図IV-6-26に右側通航における総合評価結果を示す。なお、順中逆西の総合評価をあわせて示す。

右側通航とすることにより、来島海峡航路出入り口付近の交通環境に改善がみられた(図IV-6-26、第6段)。

一方で、新たに大型船に対して潮流の影響が、より大きく現れることとなった(図IV-6-26、第3段)。これは中水道の北航時に最狭部の南側水域で減速したために圧流された(シナリオ5:中水道・北航:図IV-6-20(1))状況と西水道の南流時に変針時機が遅れたため、圧流が増大し馬島に異常接近した状況によるものである。

環境ストレス(図IV-6-26、第1段)ついては、中水道では順中逆西(順潮で航行する)よりも右側通航(逆潮で航行する)の方が小さくなっている。これは陸岸(馬島・中渡島)への接近速力が逆潮の影響によって小さいためであると考えられる。翻って西水道では、右側通航(順潮で航行する)の方が順中逆西(逆潮で航行)に比べ大きくなっている。これは流下側に小島・馬島が存在するため、陸岸に対する時間的な余裕が少ないことに起因していると判断できる。

生理的反応(図IV-6-26、第2段)では、両水道とも右側通航の方が負担が大きい傾向とみることができる。しかし、同一の水道での比較であるが、航行が方向が異なり(中水道→右側通航:北航対順中逆西:南航、西水道→右側通航:南航対順中逆西:北航)、交通環境も違うため厳密な比較は出来ない。右側通航の中水道の航行状況では、最狭部通過後の右舷への圧流とこれに対する針路制御が負担の要因とされた(シナリオ5:中水道・北航:図IV-6-20(2))。また、西水道の航行状況では変針に伴う回頭制御が負担の要因とされた(シナリオ6:西水道・南航:図IV-6-23(2))。特に、西水道における生理的反応の現れは環境ストレス、潮流影響と対応していると判断でき、西水道を南航する場合の操船の困難性をよく説明しているものと考えられる。

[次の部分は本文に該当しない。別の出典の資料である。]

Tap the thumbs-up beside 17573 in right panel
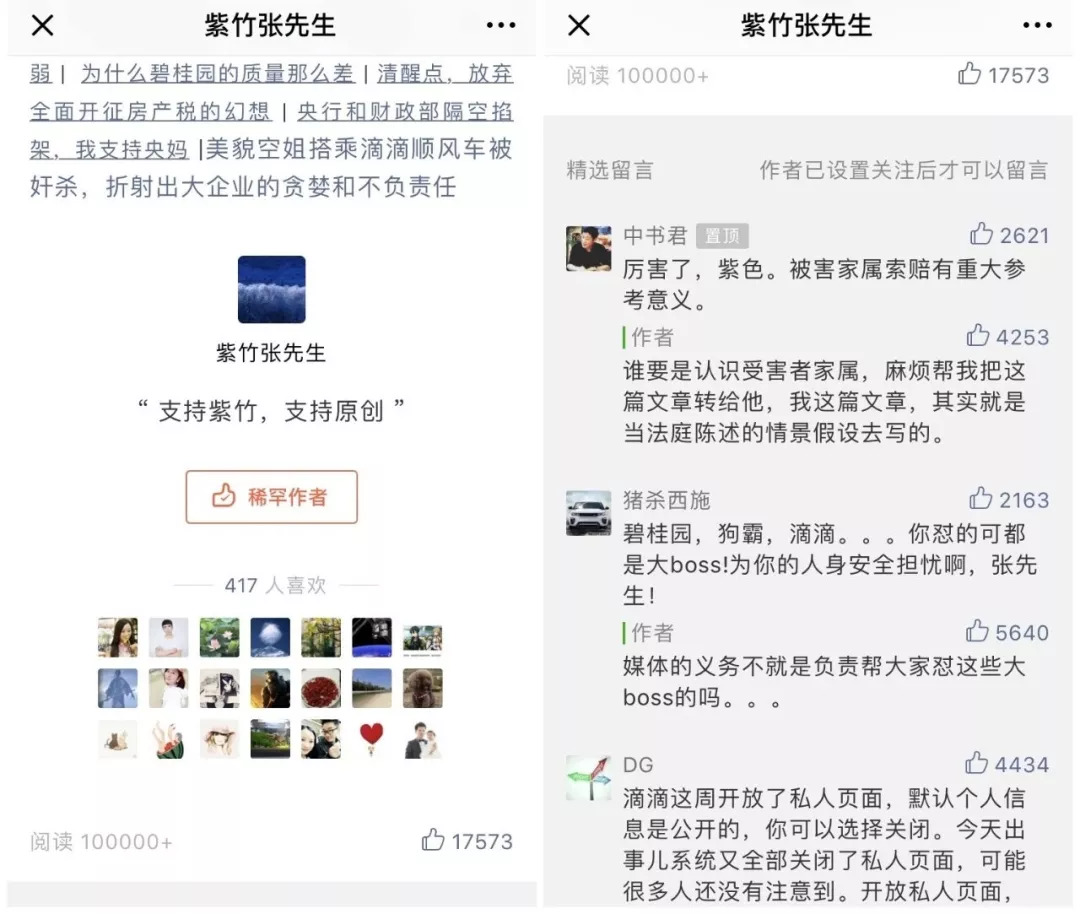970,73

追越しの危険(図IV-6-26、第4段)では、中水道では追越し船・被追越し船の関係が「2:目標航路からの偏位量が50m以上、側方距離が100m以内」となったが、これは潮流により圧流されて、その結果100m以上の側方距離となったものである。結果として、100m以上の側方距離は確保することができたものの、潮流が2船を引き離す方向に働いたためであり、変針途上にある追越し船・被追越し船の潮流を受ける姿勢は、お互いにその都度変化することから、状況によっては2船を接近させる方向に働くことも十分に考えられる。水道内での追越しは危険であり、これを避けるべきであると判断する。

測位誤差(図IV-6-26、第5段)については、順中逆西と同様に、中水道・西水道ともに精度よく測位できる状況であった。しかし、水道内では他船との遭遇状況により、計画針路から外れる状況も有り得るため、正確かつ迅速に測位作業が行えるように、複数の操船目標を設定しておくことが必要である。